§ TASK TO CARRY OUT
Reproduce the lines from the one holding "Click the New launch configuration icon" to the end of the entries. Include both ends and change nothing.

§ MATERIAL SHOWN
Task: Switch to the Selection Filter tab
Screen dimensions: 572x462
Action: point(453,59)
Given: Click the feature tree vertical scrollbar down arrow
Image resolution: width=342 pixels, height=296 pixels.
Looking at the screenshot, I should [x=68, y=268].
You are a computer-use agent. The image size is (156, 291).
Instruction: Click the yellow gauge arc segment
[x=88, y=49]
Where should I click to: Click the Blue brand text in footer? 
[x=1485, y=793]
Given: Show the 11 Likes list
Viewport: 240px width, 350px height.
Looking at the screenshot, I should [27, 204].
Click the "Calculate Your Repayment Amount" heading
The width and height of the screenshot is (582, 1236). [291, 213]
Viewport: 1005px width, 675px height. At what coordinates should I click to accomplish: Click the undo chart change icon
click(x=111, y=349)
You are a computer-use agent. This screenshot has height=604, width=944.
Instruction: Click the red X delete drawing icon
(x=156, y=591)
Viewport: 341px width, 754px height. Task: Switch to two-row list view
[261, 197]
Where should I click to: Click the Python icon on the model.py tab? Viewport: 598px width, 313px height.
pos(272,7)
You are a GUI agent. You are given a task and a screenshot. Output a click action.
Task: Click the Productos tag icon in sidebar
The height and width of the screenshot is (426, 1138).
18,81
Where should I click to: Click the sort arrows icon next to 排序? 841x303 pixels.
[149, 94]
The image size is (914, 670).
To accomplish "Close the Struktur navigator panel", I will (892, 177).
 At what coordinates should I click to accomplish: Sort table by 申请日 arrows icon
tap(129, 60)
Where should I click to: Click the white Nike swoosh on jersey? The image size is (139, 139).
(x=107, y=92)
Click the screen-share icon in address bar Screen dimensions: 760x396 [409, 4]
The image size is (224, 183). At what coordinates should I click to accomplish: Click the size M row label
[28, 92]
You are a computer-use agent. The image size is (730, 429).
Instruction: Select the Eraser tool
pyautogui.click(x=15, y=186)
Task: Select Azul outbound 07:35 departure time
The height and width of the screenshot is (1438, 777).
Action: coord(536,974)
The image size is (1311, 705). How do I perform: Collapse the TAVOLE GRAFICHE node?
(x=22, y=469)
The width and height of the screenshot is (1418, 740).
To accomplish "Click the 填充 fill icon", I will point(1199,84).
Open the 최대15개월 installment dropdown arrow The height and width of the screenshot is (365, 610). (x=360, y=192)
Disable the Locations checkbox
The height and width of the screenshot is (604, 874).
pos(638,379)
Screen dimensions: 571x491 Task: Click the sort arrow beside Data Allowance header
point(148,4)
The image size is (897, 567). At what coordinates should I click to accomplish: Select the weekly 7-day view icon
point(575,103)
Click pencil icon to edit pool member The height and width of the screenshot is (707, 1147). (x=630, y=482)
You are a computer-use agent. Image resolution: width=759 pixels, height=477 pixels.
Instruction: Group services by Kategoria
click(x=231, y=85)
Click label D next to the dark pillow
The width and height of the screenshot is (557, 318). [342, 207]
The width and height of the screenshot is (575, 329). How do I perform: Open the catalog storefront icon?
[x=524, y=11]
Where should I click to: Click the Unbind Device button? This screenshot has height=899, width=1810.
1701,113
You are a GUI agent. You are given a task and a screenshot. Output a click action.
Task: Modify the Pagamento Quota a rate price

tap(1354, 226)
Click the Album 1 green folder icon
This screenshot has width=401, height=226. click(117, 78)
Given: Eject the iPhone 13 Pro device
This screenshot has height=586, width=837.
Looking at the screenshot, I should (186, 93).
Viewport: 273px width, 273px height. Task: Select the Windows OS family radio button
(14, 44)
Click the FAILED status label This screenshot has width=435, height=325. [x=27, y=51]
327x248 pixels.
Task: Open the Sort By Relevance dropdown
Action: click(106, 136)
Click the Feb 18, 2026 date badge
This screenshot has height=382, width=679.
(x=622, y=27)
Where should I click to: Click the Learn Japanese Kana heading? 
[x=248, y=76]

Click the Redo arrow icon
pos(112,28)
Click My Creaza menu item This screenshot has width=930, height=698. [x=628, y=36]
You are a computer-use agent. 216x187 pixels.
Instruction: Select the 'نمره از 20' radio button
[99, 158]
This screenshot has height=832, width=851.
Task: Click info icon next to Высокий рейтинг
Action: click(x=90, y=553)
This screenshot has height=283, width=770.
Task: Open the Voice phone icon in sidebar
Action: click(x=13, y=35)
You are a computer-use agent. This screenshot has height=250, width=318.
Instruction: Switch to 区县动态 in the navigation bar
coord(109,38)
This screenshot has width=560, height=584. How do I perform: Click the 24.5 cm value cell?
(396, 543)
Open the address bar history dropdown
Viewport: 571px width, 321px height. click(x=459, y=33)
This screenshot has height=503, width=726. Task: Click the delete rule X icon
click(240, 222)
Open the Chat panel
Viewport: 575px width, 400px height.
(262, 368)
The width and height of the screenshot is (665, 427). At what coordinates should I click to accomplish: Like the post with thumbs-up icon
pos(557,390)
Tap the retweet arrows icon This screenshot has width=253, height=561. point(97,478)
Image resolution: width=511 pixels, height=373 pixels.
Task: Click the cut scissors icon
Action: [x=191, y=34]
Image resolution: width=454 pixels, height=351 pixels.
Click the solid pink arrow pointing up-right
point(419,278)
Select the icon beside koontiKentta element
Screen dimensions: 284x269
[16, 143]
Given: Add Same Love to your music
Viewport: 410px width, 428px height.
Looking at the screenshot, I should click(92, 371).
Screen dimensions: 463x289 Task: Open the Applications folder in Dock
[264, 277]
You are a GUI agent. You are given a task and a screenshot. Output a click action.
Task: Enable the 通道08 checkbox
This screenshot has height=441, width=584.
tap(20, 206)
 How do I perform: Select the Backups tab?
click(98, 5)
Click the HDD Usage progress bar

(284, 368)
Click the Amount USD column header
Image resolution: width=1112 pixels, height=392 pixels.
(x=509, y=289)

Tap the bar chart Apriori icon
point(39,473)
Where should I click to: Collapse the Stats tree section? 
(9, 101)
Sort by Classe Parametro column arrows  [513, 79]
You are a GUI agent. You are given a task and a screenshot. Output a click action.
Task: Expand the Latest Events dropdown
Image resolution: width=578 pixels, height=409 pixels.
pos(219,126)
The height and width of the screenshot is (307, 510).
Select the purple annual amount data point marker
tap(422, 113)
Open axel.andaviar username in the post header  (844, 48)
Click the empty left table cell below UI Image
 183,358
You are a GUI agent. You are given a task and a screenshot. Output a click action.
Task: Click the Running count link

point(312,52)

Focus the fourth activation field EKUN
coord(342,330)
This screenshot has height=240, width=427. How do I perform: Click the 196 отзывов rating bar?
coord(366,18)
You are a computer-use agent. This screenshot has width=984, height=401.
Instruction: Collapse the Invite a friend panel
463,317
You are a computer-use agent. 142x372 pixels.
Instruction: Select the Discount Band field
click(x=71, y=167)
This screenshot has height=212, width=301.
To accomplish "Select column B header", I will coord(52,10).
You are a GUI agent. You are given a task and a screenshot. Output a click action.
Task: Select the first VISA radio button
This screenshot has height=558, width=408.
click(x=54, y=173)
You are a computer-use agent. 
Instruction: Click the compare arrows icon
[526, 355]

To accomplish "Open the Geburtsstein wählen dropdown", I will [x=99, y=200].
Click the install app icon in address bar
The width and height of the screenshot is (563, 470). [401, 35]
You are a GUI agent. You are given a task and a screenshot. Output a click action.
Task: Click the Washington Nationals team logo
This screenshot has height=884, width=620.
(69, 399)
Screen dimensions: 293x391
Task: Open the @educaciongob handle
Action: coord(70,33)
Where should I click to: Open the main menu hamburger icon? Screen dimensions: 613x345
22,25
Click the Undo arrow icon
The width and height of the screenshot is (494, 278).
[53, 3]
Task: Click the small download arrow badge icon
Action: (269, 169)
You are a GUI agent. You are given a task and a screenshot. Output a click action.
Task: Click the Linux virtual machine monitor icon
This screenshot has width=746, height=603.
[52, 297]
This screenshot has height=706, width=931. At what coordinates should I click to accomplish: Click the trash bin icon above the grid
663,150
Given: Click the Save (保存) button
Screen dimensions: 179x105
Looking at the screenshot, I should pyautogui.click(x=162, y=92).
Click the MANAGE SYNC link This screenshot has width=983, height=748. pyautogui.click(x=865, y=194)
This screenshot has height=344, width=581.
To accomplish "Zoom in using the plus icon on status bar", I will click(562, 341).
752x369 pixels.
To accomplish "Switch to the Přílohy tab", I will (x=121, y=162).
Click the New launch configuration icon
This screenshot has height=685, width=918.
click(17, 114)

§ SOLUTION TO THE EXERCISE
Click the New launch configuration icon
This screenshot has height=685, width=918.
click(17, 114)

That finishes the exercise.